— START OF INFORMATION GIVEN —
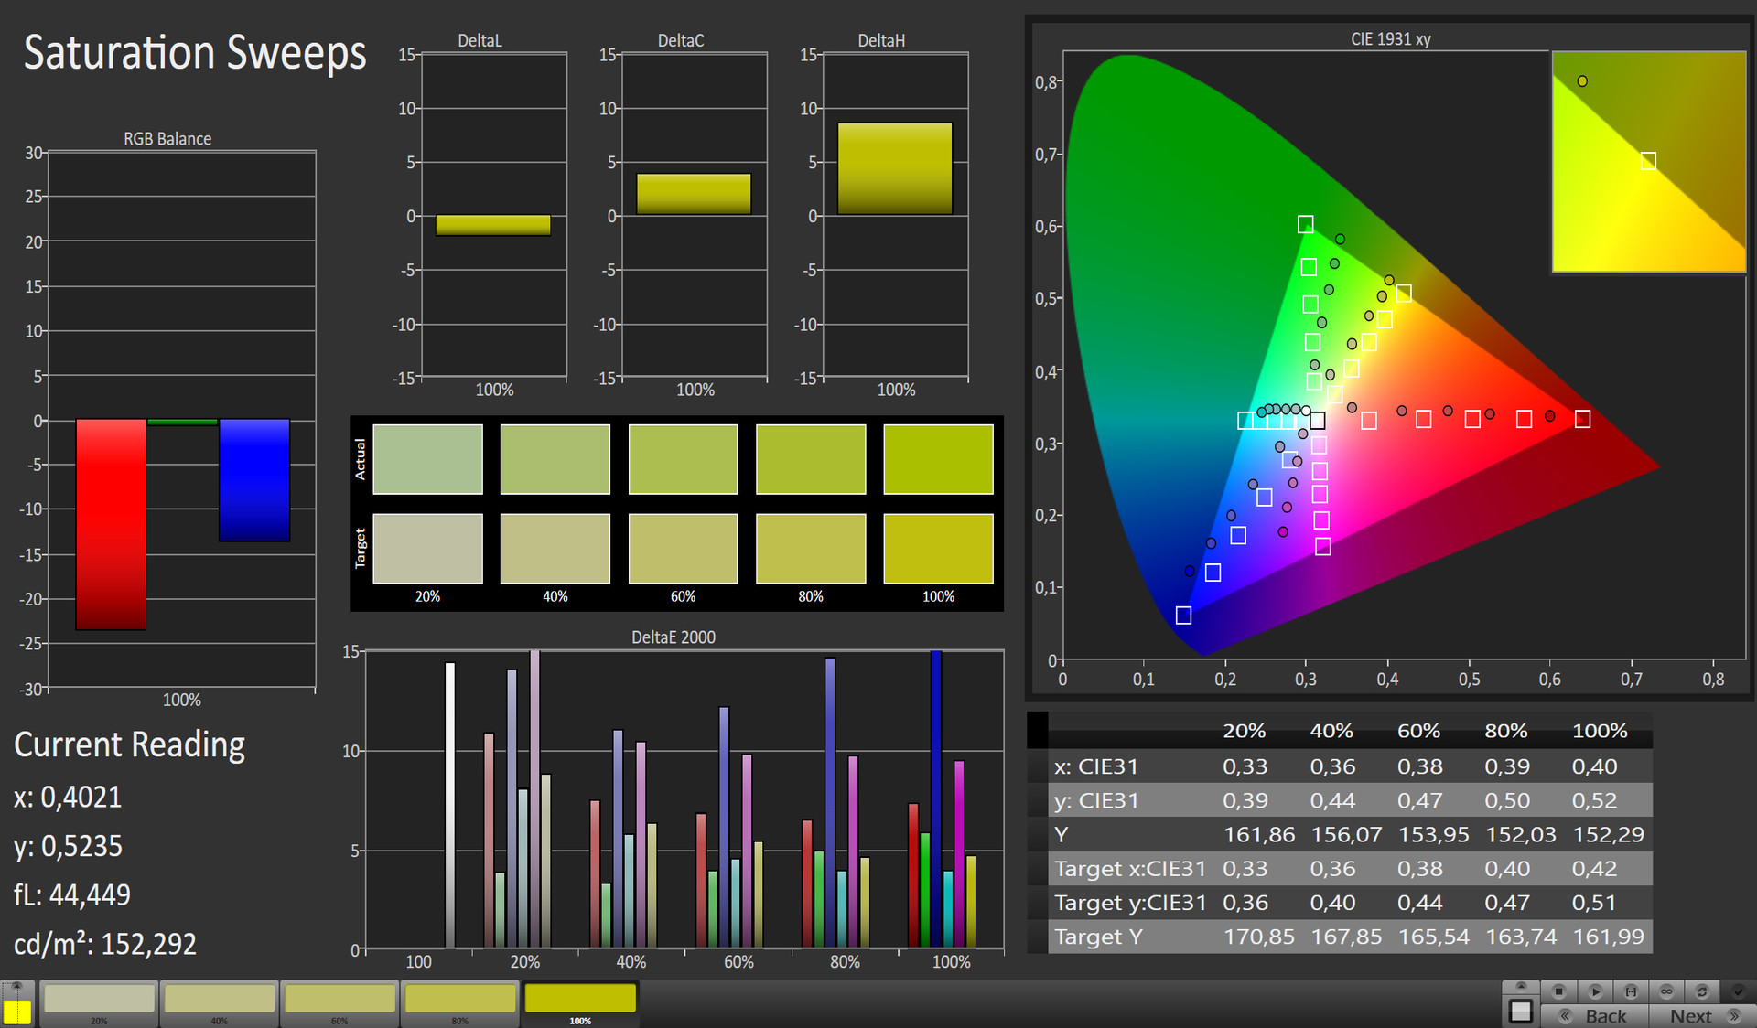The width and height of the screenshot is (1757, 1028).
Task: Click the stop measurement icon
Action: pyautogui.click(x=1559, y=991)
— END OF INFORMATION GIVEN —
— START OF INFORMATION GIVEN —
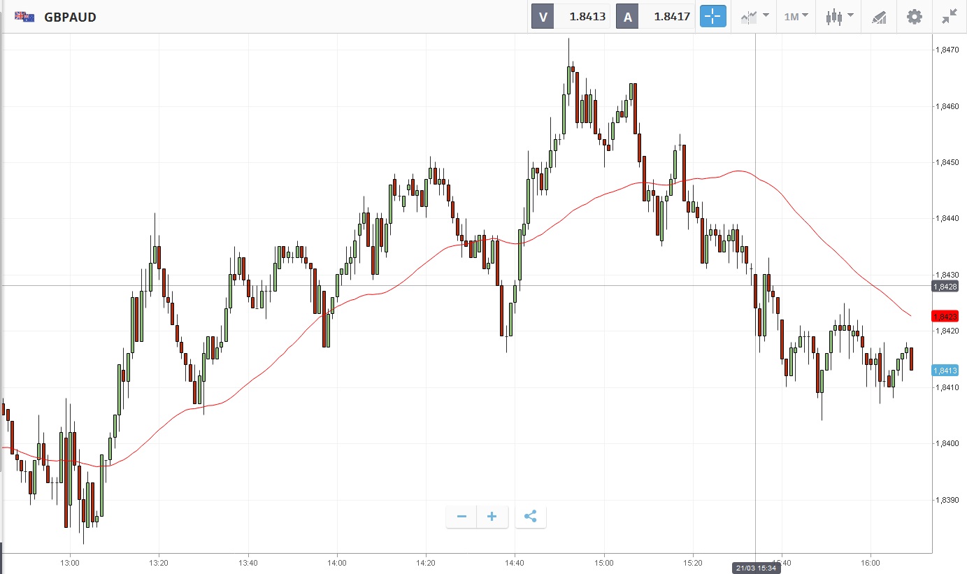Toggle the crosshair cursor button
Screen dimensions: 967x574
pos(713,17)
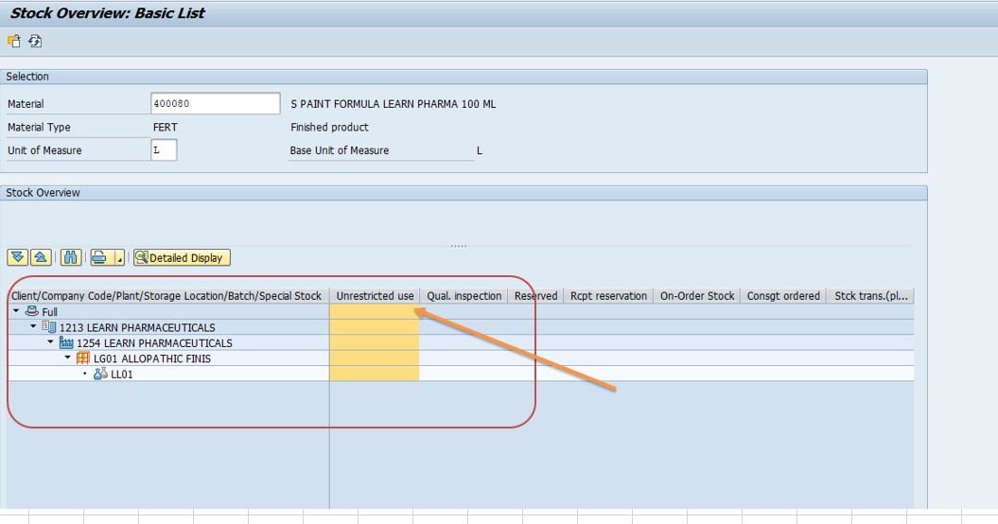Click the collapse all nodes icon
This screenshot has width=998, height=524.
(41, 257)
— END OF INFORMATION GIVEN —
PROBLEM DETAILS
Revise the material from the line with "The width and" up to and including the line with "Action: pyautogui.click(x=1559, y=991)", replacing "stop measurement" with "start measurement" and keeping everything else the same. Leave the pictures out of your answer.

RESPONSE
The width and height of the screenshot is (1757, 1028).
Task: Click the start measurement icon
Action: pyautogui.click(x=1559, y=991)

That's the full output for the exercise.